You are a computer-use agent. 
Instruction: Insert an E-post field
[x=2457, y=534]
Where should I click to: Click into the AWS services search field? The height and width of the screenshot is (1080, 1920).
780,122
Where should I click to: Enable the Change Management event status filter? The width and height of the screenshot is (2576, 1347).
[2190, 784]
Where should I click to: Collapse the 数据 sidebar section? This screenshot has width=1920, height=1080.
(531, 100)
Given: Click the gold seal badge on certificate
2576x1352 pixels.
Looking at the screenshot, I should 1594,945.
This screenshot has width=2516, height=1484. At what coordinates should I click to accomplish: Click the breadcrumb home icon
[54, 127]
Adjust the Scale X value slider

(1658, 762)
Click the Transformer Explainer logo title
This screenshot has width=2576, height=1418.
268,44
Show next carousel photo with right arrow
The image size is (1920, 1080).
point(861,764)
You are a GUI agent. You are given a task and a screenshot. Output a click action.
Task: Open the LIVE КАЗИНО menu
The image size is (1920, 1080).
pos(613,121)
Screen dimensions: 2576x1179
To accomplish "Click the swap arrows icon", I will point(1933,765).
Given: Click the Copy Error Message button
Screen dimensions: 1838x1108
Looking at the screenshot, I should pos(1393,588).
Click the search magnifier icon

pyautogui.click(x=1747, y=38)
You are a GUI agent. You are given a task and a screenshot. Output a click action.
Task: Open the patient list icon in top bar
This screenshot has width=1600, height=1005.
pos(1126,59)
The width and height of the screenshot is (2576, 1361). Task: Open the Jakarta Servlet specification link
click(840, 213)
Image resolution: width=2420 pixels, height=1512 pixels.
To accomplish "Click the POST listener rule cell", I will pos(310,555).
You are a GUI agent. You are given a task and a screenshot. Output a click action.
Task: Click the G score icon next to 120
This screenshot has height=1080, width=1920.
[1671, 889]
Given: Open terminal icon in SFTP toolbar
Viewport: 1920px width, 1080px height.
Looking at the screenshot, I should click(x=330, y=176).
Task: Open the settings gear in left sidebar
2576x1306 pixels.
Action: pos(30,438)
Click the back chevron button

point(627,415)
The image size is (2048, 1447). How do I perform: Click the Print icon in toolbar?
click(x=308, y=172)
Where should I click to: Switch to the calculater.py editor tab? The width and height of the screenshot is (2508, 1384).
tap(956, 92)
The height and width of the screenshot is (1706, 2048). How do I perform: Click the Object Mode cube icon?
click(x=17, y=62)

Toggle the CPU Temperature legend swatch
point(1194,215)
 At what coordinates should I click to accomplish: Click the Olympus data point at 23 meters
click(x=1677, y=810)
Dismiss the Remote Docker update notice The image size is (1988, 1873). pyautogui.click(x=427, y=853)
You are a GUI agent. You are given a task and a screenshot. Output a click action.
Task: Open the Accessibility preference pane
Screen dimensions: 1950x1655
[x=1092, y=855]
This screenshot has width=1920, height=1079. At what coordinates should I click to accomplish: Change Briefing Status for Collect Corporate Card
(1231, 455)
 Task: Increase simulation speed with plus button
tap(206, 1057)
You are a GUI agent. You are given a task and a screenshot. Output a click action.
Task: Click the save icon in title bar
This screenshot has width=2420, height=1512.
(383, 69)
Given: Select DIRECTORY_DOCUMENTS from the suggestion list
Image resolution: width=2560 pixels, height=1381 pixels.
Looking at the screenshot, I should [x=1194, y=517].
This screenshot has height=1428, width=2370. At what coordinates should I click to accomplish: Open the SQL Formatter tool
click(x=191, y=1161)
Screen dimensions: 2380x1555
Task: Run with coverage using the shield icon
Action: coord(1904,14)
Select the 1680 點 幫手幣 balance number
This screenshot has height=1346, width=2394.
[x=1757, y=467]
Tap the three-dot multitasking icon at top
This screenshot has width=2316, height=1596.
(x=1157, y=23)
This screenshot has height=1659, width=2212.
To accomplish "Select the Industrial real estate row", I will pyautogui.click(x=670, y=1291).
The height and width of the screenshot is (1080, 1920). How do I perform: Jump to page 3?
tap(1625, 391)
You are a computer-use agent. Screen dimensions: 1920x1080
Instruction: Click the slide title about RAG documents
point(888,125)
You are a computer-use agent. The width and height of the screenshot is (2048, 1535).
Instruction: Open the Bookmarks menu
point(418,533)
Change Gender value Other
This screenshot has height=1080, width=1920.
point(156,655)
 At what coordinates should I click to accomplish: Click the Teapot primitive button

=====

# [What you will do]
Write out every line of the listing that holds the word "computer".

# [Written response]
You are a computer-use agent. 
You are a computer-use agent. Screen dimensions: 1920x1080
You are a computer-use agent. The width and height of the screenshot is (2048, 1535).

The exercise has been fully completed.